I am new to randomized algorithms, and learning it myself by reading books. I am reading a book Data structures and Algorithm Analysis by Mark Allen Wessis .
Suppose we only need to flip a coin; thus, we must generate a 0 or 1 randomly. One way to do this is to examine the system clock. The clock might record time as an integer that counts the number of seconds since January 1, 1970 (atleast on Unix System). We could then use the lowest bit. The problem is that this does not work well if a sequence of random numbers is needed. One second is a long time, and the clock might not change at all while the program is running. Even if the time were recorded in units of microseconds, if the program were running by itself the sequence of numbers that would be generated would be far from random, since the time between calls to the generator would be essentially identical on every program invocation. We see, then, that what is really needed is a sequence of random numbers. These numbers should appear independent. If a coin is flipped and heads appears, the next coin flip should still be equally likely to come up heads or tails.
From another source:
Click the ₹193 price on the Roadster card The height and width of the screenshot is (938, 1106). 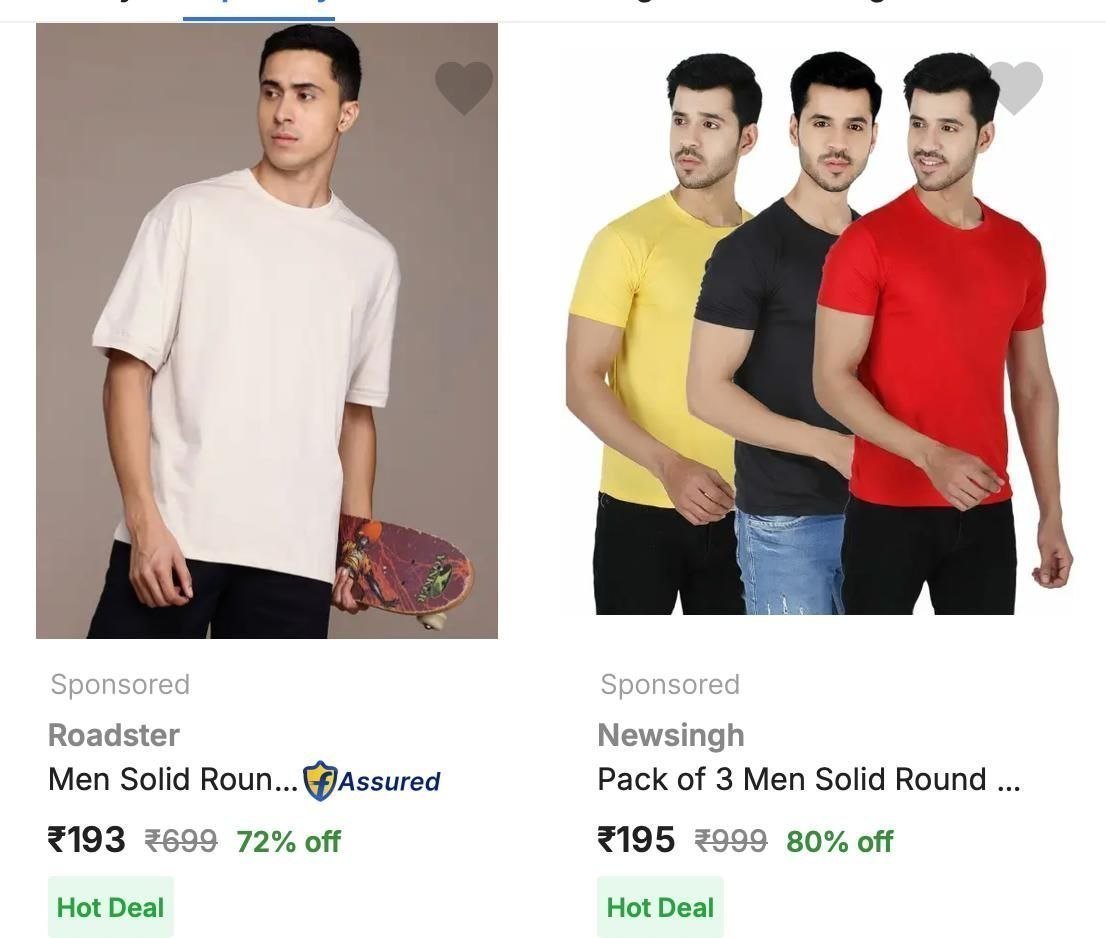tap(86, 842)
Following are question on above text snippet.
In above text snippet " for count number of seconds we could use lowest bit", author is mentioning that this does not work as one second is a long time, and clock might not change at all", my question is that why one second is long time and clock will change every second, and in what context author is mentioning that clock does not change? Request to help to understand with simple example.
How author is mentioning that even for microseconds we don't get sequence of random numbers?